I was supposed to get data (most of the time from these 2 tables, 1 is Sales / Transactions and other is Inventory). Sales has almost 10 crores (100 millions, if I am not wrong because 1 crore = 100000000) records while Inventory has 1 crore (10 millions) records.
I am supposed to get data from them between specified dates. Say I am pulling data from Sales from 1 Jan 2009 to 31 Jan 2009. Then I need to join this sub selected data to Inventory data and get final desired output.
All is fine.
But I noticed something. We used to first sub-select relevant data from Sales (selecting data between 2 dates) and then join to Inventory. Last time, I joined the tables first (100 millions into 10 millions) and then applying dates filter. And this seemed to run faster than our first approach.
Why and how is this happening? I believed that joining and sub selecting will create temp tables in master DB. Am I right in saying this? We are either LEFT JOINING or INNER JOINING the tables.
Re: Efficient way to JOIN 2 tables
I'm not sure I'm understanding you.
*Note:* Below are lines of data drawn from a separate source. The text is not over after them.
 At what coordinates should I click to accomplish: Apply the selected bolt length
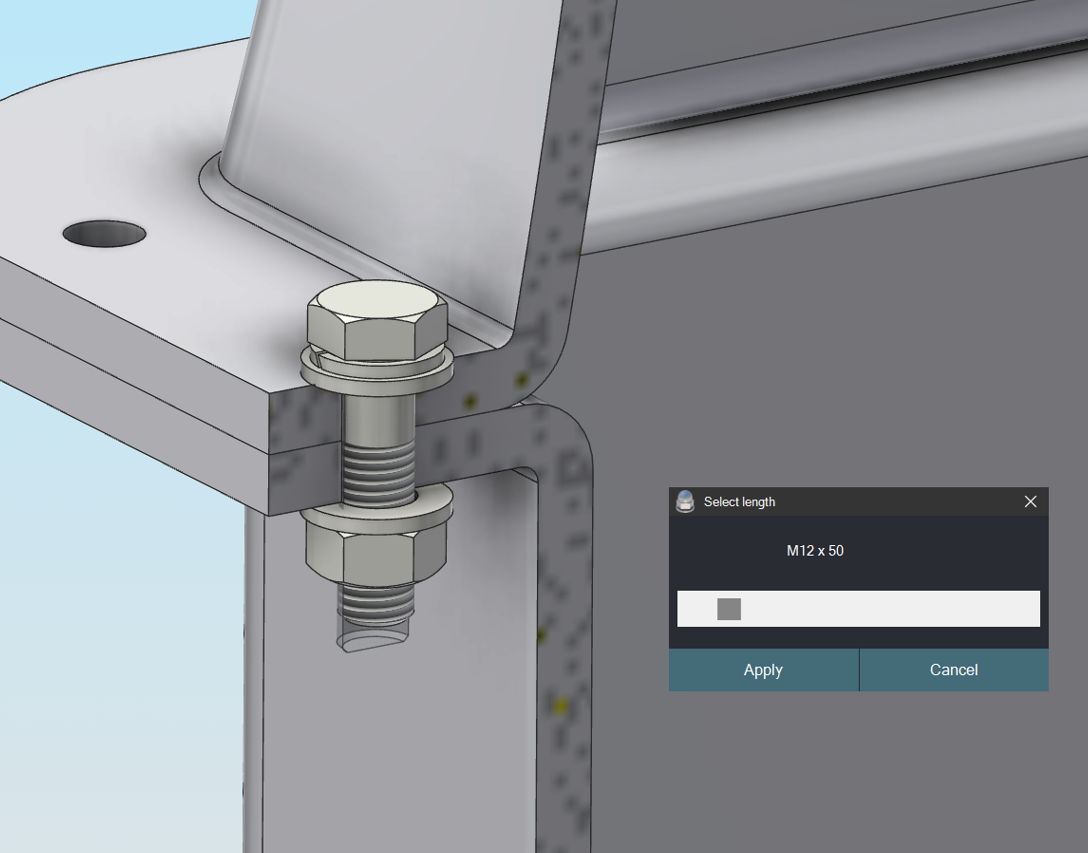coord(763,670)
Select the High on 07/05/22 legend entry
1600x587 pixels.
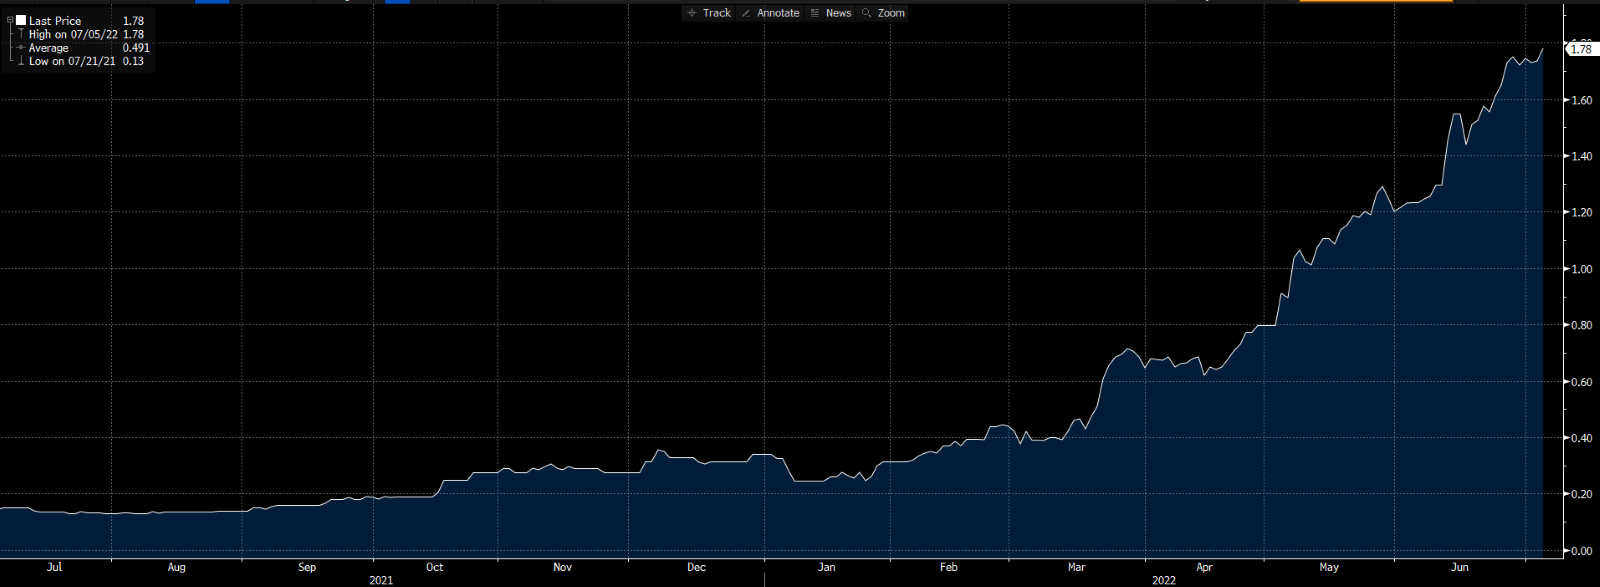[73, 34]
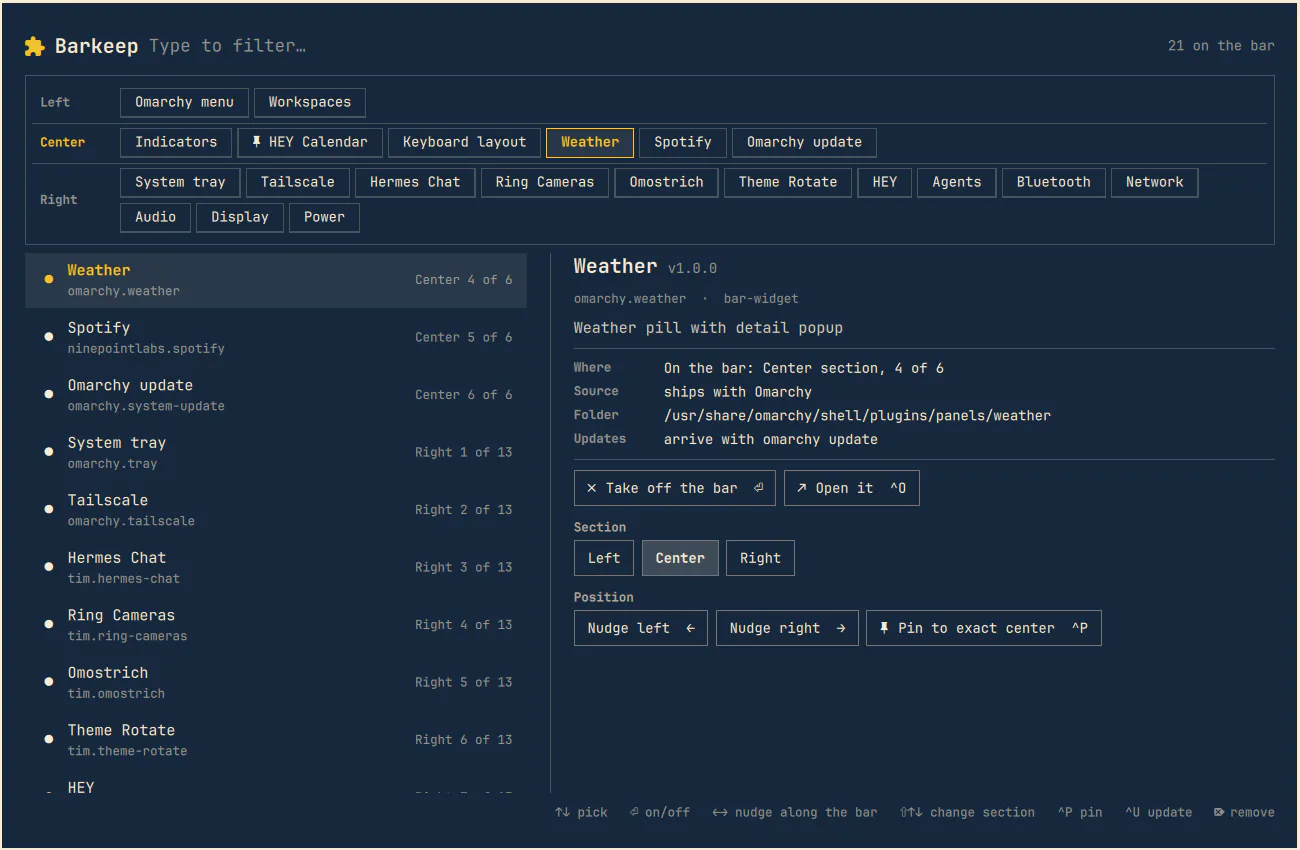Click the yellow status dot beside Weather
This screenshot has width=1300, height=850.
[x=48, y=279]
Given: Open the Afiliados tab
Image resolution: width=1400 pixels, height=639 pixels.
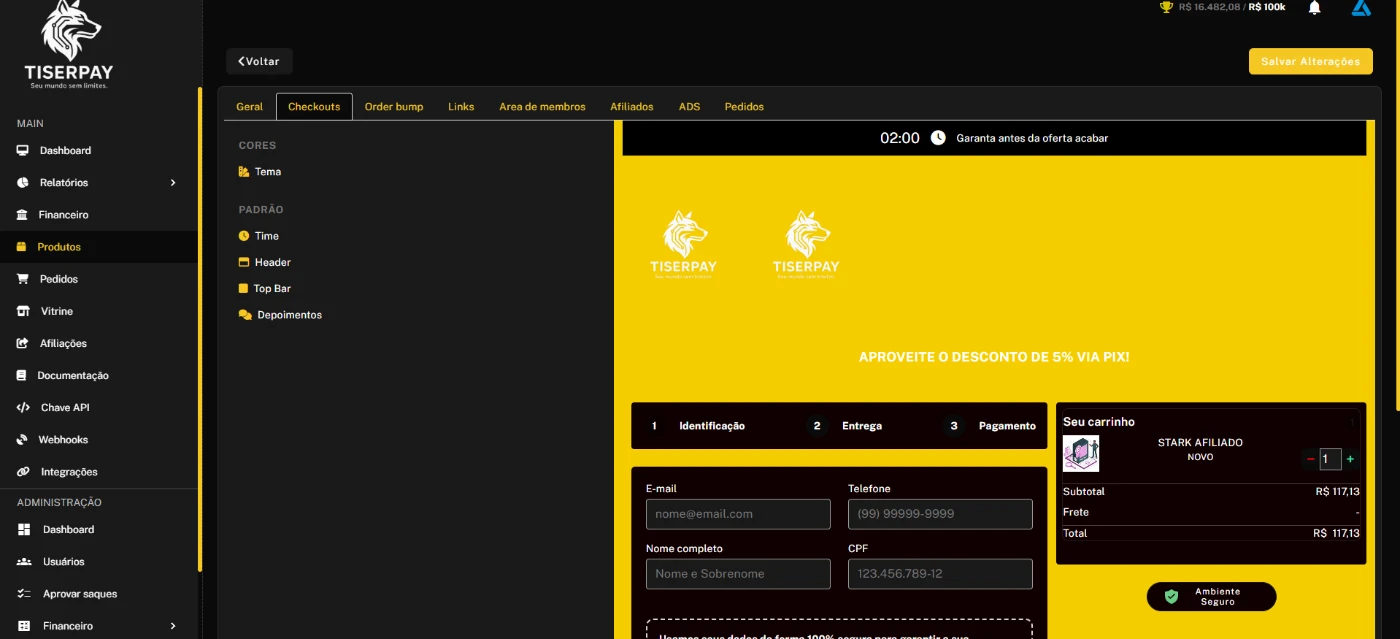Looking at the screenshot, I should (x=631, y=107).
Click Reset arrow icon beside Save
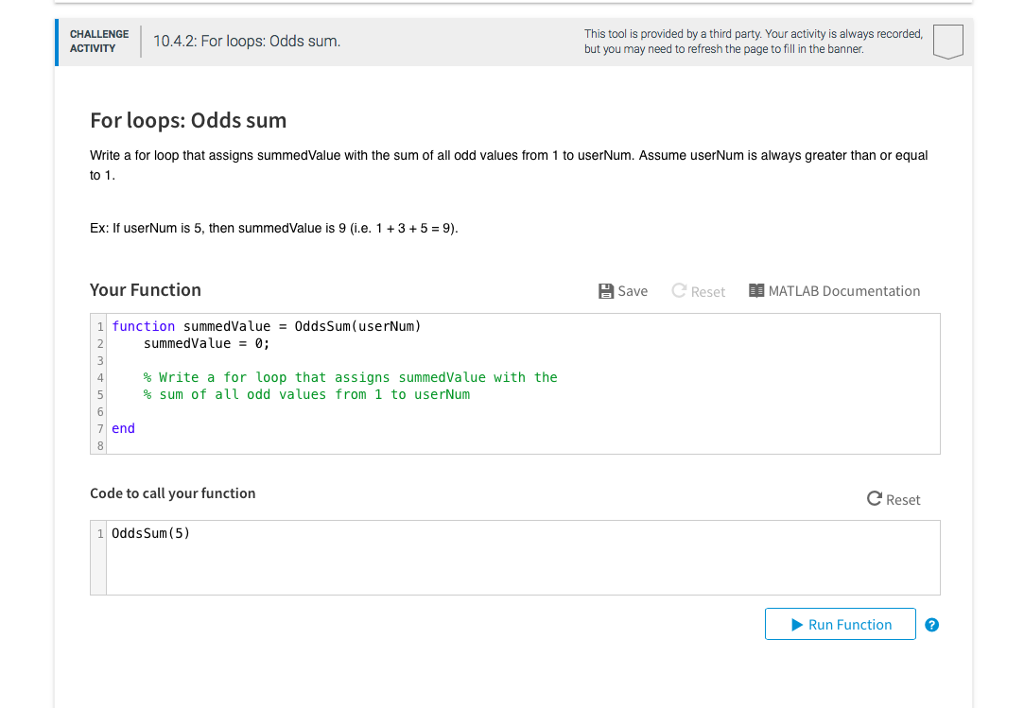This screenshot has height=708, width=1024. 679,291
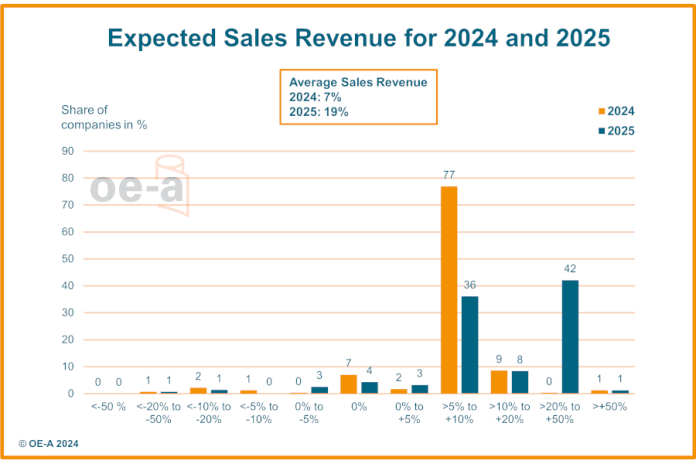Screen dimensions: 696x464
Task: Click the teal bar labeled 42
Action: [x=570, y=336]
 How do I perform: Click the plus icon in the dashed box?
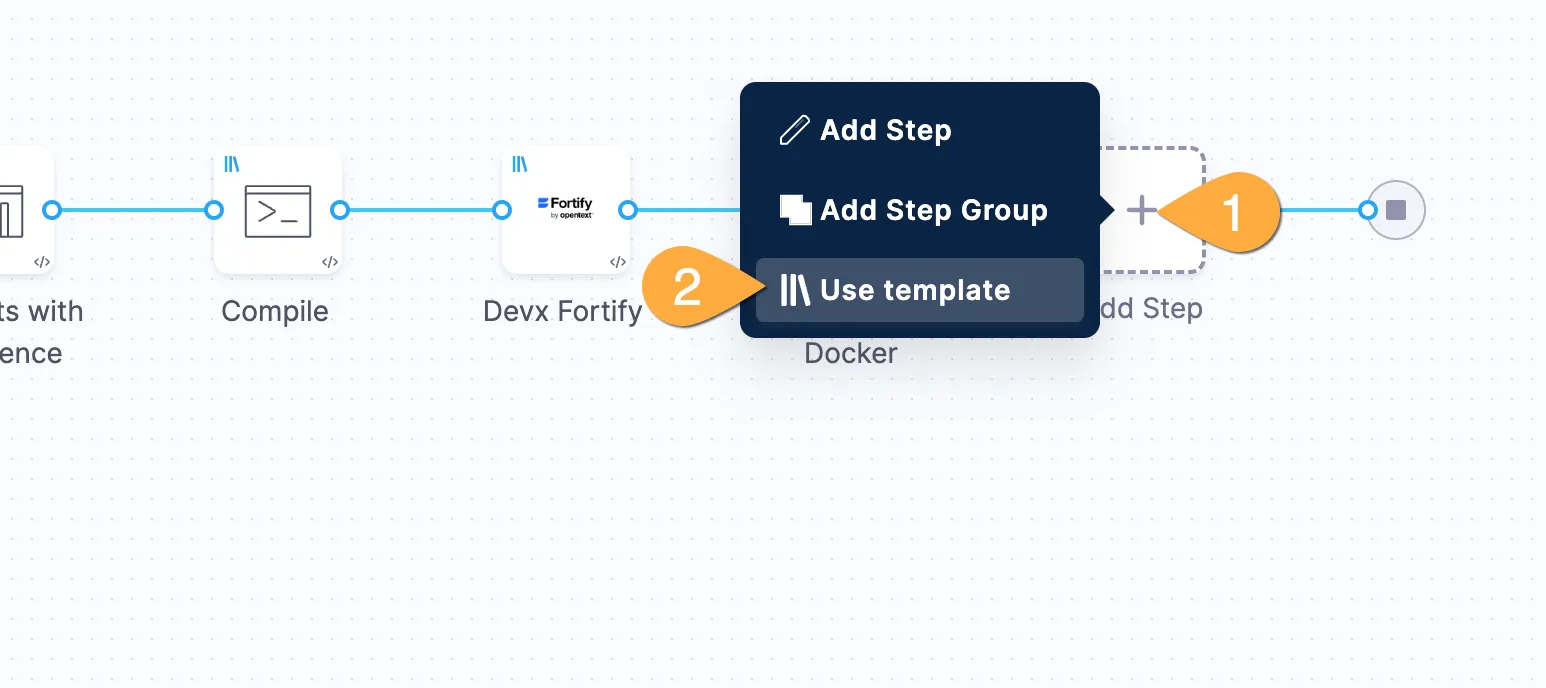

Do you mean the difference between this:-
Code:
Select *
From Table1
Inner Join Table 2
On Table1.Field1 = Table2.Field1
And Table1.DateField Between (StartDate and EndDate)
And this:-
Code:
Select *
From Table1
Inner Join Table 2
On Table1.Field1 = Table2.Field1
Where Table1.DateField Between (StartDate and EndDate)
?
If so I did some brief experimenting on it a while back (we had an office argument over it) and didn't find a significant difference in performance. I seem to remember the execution plans were identical but I'm not 100% sure on that so check for yourself.
I suspect that SQLServer's precompiler generally applies any filters, whether they're part of the where clause or the join at the first opportunity because that will be the most efficient approach. In this case that would be before performing the merge join on the datasets.
Re: Efficient way to JOIN 2 tables
I mean difference between these:
Code:
Select *
From Table1
Inner Join Table 2
On Table1.Field1 = Table2.Field1
WHERE Table1.DateField Between (StartDate and EndDate)
And:
Code:
SELECT T1.*, T2.* FROM
(
SELECT * from Table1 WHERE Table1.DateField Between (StartDate and EndDate)
)T1
INNER JOIN Table2 T2
ON T2.Field1 = T2.Field1
Re: Efficient way to JOIN 2 tables
I really don't know in that case. Do you really need to structure you're query like that, though? It's logically identical to the two layouts I piosted and alot less readable.